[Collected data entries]
▼

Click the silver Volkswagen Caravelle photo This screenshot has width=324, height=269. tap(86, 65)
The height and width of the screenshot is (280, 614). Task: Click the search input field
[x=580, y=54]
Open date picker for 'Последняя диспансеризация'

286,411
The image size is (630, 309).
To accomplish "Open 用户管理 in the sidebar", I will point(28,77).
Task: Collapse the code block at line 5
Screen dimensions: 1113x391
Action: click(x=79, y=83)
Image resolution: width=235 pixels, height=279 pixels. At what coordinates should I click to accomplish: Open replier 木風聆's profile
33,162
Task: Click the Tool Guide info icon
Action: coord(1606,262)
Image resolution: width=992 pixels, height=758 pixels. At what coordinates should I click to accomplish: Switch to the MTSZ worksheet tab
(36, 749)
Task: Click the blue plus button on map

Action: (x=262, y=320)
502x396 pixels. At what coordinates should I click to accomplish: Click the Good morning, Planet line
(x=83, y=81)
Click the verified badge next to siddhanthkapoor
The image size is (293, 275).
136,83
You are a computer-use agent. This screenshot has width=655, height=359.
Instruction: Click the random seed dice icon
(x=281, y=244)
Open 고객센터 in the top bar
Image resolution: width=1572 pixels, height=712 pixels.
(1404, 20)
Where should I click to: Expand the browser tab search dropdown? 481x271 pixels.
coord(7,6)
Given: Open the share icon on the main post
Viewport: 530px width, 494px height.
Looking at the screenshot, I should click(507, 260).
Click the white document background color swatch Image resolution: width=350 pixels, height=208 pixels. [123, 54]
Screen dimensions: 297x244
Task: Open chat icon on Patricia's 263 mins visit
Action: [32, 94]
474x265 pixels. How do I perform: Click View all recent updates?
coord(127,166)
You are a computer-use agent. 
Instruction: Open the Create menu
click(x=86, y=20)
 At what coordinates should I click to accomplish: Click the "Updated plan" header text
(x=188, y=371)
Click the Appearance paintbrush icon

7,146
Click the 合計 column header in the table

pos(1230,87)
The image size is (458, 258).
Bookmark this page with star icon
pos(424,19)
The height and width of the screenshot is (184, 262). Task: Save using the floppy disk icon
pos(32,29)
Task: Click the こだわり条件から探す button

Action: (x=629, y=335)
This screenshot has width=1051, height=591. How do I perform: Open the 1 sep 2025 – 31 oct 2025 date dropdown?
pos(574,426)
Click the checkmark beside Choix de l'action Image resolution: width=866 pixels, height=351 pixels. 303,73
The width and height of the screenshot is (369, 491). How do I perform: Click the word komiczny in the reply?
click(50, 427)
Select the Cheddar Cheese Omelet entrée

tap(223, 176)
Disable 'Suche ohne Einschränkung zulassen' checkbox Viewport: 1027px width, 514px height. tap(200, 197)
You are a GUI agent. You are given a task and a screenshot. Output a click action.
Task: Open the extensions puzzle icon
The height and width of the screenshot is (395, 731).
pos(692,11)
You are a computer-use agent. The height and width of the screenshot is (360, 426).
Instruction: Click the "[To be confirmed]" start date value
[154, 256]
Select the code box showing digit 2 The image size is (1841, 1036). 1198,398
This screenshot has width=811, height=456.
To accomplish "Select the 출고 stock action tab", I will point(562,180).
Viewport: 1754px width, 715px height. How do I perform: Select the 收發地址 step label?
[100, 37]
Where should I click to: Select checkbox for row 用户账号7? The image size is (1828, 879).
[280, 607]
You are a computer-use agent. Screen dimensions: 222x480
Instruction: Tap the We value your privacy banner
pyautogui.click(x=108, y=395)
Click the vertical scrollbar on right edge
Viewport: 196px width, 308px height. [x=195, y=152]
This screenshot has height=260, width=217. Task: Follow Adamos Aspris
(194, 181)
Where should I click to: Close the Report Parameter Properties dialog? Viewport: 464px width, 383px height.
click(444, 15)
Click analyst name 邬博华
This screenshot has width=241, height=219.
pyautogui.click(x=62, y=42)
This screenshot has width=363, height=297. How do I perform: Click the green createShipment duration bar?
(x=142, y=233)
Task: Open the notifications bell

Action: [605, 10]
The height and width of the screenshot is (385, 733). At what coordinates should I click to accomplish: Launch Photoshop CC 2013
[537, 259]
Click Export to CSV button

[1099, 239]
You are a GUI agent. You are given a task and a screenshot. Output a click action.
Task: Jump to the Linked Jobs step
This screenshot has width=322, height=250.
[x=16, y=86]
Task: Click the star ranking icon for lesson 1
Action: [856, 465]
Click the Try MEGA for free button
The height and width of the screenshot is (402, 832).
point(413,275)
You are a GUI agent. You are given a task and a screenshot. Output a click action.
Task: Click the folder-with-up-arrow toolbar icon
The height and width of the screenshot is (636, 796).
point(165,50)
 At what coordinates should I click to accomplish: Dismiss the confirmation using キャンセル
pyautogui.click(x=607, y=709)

▲

Task requirements
Go through the data and return every record exactly.

Answer box
Click the silver Volkswagen Caravelle photo This screenshot has width=324, height=269. tap(86, 65)
The height and width of the screenshot is (280, 614). Task: Click the search input field
[x=580, y=54]
Open date picker for 'Последняя диспансеризация'

286,411
The image size is (630, 309).
To accomplish "Open 用户管理 in the sidebar", I will point(28,77).
Task: Collapse the code block at line 5
Screen dimensions: 1113x391
Action: click(x=79, y=83)
Image resolution: width=235 pixels, height=279 pixels. At what coordinates should I click to accomplish: Open replier 木風聆's profile
33,162
Task: Click the Tool Guide info icon
Action: coord(1606,262)
Image resolution: width=992 pixels, height=758 pixels. At what coordinates should I click to accomplish: Switch to the MTSZ worksheet tab
(36, 749)
Task: Click the blue plus button on map

Action: (x=262, y=320)
502x396 pixels. At what coordinates should I click to accomplish: Click the Good morning, Planet line
(x=83, y=81)
Click the verified badge next to siddhanthkapoor
The image size is (293, 275).
136,83
You are a computer-use agent. This screenshot has width=655, height=359.
Instruction: Click the random seed dice icon
(x=281, y=244)
Open 고객센터 in the top bar
Image resolution: width=1572 pixels, height=712 pixels.
(1404, 20)
Where should I click to: Expand the browser tab search dropdown? 481x271 pixels.
coord(7,6)
Given: Open the share icon on the main post
Viewport: 530px width, 494px height.
Looking at the screenshot, I should click(507, 260).
Click the white document background color swatch Image resolution: width=350 pixels, height=208 pixels. [123, 54]
Screen dimensions: 297x244
Task: Open chat icon on Patricia's 263 mins visit
Action: [32, 94]
474x265 pixels. How do I perform: Click View all recent updates?
coord(127,166)
You are a computer-use agent. 
Instruction: Open the Create menu
click(x=86, y=20)
 At what coordinates should I click to accomplish: Click the "Updated plan" header text
(x=188, y=371)
Click the Appearance paintbrush icon

7,146
Click the 合計 column header in the table

pos(1230,87)
The image size is (458, 258).
Bookmark this page with star icon
pos(424,19)
The height and width of the screenshot is (184, 262). Task: Save using the floppy disk icon
pos(32,29)
Task: Click the こだわり条件から探す button

Action: (x=629, y=335)
This screenshot has width=1051, height=591. How do I perform: Open the 1 sep 2025 – 31 oct 2025 date dropdown?
pos(574,426)
Click the checkmark beside Choix de l'action Image resolution: width=866 pixels, height=351 pixels. 303,73
The width and height of the screenshot is (369, 491). How do I perform: Click the word komiczny in the reply?
click(50, 427)
Select the Cheddar Cheese Omelet entrée

tap(223, 176)
Disable 'Suche ohne Einschränkung zulassen' checkbox Viewport: 1027px width, 514px height. tap(200, 197)
You are a GUI agent. You are given a task and a screenshot. Output a click action.
Task: Open the extensions puzzle icon
The height and width of the screenshot is (395, 731).
pos(692,11)
You are a computer-use agent. The height and width of the screenshot is (360, 426).
Instruction: Click the "[To be confirmed]" start date value
[154, 256]
Select the code box showing digit 2 The image size is (1841, 1036). 1198,398
This screenshot has width=811, height=456.
To accomplish "Select the 출고 stock action tab", I will point(562,180).
Viewport: 1754px width, 715px height. How do I perform: Select the 收發地址 step label?
[100, 37]
Where should I click to: Select checkbox for row 用户账号7? The image size is (1828, 879).
[280, 607]
You are a computer-use agent. Screen dimensions: 222x480
Instruction: Tap the We value your privacy banner
pyautogui.click(x=108, y=395)
Click the vertical scrollbar on right edge
Viewport: 196px width, 308px height. [x=195, y=152]
This screenshot has height=260, width=217. Task: Follow Adamos Aspris
(194, 181)
Where should I click to: Close the Report Parameter Properties dialog? Viewport: 464px width, 383px height.
click(444, 15)
Click analyst name 邬博华
This screenshot has width=241, height=219.
pyautogui.click(x=62, y=42)
This screenshot has width=363, height=297. How do I perform: Click the green createShipment duration bar?
(x=142, y=233)
Task: Open the notifications bell

Action: [605, 10]
The height and width of the screenshot is (385, 733). At what coordinates should I click to accomplish: Launch Photoshop CC 2013
[537, 259]
Click Export to CSV button

[1099, 239]
You are a GUI agent. You are given a task and a screenshot. Output a click action.
Task: Jump to the Linked Jobs step
This screenshot has width=322, height=250.
[x=16, y=86]
Task: Click the star ranking icon for lesson 1
Action: [856, 465]
Click the Try MEGA for free button
The height and width of the screenshot is (402, 832).
point(413,275)
You are a GUI agent. You are given a task and a screenshot. Output a click action.
Task: Click the folder-with-up-arrow toolbar icon
The height and width of the screenshot is (636, 796).
point(165,50)
 At what coordinates should I click to accomplish: Dismiss the confirmation using キャンセル
pyautogui.click(x=607, y=709)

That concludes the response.